Beneath this task are records; print exactly the stretch of them from the line with "学区で探す (596, 2107)" through the line with "来店予約 (1139, 10)", both ends included.

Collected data
----

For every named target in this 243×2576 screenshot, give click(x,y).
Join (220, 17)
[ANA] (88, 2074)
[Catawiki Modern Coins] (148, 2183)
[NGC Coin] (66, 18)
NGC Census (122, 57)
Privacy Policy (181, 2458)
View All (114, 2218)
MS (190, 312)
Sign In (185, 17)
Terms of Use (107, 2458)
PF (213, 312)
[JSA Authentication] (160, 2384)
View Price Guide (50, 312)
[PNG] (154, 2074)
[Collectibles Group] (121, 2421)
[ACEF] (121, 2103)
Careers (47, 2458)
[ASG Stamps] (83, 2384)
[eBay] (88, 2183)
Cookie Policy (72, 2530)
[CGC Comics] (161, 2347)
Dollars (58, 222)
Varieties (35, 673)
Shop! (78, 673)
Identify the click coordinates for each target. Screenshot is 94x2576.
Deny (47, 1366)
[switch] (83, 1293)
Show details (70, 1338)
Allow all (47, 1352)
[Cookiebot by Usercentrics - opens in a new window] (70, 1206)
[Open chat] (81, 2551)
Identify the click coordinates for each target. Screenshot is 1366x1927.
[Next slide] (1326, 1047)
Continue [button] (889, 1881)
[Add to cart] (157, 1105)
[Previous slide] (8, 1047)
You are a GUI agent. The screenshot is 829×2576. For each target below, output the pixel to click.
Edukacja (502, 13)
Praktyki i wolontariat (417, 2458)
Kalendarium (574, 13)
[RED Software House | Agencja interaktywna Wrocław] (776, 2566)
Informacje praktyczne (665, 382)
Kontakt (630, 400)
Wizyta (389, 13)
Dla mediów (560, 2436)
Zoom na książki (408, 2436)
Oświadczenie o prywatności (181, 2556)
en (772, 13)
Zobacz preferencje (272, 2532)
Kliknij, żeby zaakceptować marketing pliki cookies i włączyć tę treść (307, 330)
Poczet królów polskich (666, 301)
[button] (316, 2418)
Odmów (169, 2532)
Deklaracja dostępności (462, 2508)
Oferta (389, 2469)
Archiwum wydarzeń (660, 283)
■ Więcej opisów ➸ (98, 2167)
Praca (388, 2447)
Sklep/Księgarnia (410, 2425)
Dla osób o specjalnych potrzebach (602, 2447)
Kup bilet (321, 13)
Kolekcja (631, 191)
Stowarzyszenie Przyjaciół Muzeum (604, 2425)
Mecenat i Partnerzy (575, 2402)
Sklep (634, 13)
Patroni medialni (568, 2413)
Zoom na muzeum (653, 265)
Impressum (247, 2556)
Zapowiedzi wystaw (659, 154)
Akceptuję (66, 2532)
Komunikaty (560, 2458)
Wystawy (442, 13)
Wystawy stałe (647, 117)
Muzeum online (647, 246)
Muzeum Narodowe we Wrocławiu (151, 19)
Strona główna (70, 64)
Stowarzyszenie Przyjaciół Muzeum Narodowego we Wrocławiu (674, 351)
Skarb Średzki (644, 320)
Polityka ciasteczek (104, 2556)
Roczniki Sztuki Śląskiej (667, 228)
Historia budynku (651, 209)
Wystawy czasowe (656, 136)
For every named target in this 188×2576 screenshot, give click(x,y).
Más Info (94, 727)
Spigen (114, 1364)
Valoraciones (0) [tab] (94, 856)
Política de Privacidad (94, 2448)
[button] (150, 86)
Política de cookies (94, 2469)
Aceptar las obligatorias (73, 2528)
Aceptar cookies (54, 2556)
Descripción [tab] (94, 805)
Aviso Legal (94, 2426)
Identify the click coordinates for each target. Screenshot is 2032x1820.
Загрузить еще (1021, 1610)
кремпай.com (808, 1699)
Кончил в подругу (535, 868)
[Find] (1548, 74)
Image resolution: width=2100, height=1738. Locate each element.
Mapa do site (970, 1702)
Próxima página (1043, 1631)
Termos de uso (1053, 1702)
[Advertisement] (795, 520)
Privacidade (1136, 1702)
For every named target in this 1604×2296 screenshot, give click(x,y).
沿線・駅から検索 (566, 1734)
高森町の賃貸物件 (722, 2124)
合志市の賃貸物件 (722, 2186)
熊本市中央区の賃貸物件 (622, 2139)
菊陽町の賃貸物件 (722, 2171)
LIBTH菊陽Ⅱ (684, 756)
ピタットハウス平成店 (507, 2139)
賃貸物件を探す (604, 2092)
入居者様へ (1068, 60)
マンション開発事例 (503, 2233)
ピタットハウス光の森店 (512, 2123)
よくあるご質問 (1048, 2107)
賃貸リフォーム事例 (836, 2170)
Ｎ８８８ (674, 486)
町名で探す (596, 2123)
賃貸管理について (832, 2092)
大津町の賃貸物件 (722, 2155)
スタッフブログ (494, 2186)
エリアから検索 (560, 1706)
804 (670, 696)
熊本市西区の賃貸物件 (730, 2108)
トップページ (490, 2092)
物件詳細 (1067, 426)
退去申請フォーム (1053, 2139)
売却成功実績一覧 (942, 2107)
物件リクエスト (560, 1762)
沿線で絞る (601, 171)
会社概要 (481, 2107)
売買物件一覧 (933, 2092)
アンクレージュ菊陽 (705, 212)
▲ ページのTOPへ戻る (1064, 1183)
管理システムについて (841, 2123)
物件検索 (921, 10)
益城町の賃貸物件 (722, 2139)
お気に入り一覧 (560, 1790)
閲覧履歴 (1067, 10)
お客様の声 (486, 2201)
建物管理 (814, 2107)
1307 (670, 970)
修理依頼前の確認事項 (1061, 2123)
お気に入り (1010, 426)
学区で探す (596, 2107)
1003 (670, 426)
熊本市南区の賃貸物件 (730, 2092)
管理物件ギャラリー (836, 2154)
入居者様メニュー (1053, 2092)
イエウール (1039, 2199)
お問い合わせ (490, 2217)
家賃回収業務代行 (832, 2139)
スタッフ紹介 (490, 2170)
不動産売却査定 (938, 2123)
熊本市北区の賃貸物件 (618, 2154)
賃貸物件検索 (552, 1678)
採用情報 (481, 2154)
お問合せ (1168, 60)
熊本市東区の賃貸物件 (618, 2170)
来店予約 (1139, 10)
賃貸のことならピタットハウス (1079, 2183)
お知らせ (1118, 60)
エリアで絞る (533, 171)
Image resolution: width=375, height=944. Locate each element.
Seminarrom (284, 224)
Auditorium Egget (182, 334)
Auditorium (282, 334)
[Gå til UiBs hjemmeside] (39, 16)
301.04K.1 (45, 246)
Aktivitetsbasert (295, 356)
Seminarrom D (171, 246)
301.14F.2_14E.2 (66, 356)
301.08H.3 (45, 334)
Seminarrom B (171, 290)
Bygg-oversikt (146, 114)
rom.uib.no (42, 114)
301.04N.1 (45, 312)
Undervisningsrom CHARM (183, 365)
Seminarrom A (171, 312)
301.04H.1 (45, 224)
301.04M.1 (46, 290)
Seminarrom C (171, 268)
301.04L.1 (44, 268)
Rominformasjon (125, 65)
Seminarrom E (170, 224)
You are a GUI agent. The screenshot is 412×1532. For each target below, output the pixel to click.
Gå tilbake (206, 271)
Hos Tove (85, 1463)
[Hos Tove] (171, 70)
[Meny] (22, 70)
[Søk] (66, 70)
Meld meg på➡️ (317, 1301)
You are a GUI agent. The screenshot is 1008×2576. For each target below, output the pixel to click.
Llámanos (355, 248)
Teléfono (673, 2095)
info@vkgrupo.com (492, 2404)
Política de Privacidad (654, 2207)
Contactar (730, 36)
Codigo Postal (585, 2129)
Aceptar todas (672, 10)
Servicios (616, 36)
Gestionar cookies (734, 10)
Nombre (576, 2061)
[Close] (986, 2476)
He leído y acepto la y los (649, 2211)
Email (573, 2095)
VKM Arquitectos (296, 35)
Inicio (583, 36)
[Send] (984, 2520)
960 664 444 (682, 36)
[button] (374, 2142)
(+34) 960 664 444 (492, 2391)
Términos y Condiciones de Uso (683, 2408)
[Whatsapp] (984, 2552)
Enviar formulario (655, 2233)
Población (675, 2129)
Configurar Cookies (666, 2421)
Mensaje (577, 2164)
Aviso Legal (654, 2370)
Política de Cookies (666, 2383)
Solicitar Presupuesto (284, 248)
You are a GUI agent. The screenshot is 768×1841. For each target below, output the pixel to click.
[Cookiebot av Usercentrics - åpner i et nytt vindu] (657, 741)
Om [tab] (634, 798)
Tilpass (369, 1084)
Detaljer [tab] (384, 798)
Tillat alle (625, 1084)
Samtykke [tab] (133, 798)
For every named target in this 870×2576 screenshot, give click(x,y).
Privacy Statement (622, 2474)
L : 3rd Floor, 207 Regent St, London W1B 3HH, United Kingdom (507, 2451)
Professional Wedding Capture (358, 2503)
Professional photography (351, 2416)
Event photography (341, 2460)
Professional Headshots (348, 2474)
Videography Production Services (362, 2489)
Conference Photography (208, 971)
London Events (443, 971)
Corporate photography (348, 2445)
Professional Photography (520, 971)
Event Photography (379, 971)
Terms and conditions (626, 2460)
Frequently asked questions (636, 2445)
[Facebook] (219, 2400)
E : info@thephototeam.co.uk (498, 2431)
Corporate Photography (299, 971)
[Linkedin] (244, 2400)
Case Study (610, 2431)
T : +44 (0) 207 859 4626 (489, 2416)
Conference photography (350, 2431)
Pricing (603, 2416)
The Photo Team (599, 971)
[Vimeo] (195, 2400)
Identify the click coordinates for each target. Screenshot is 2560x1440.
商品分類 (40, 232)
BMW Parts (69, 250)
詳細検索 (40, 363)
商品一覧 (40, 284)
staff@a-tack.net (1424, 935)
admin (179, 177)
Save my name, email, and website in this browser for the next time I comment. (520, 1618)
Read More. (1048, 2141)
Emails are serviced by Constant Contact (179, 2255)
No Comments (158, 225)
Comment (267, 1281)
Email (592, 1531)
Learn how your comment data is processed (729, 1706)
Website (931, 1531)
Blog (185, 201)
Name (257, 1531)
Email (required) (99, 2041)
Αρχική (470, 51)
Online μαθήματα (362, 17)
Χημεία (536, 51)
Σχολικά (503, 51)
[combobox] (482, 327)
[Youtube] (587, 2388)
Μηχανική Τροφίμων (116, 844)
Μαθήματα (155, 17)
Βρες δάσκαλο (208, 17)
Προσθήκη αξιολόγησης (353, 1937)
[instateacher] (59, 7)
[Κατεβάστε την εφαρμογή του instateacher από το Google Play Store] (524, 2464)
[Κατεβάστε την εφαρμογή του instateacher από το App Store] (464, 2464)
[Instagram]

----

## Answer for the task
学区で探す (596, 2107)
1003 (670, 426)
熊本市南区の賃貸物件 (730, 2092)
管理物件ギャラリー (836, 2154)
入居者様メニュー (1053, 2092)
イエウール (1039, 2199)
お問い合わせ (490, 2217)
家賃回収業務代行 (832, 2139)
スタッフ紹介 (490, 2170)
不動産売却査定 (938, 2123)
熊本市北区の賃貸物件 (618, 2154)
賃貸物件検索 (552, 1678)
採用情報 (481, 2154)
お問合せ (1168, 60)
熊本市東区の賃貸物件 (618, 2170)
来店予約 (1139, 10)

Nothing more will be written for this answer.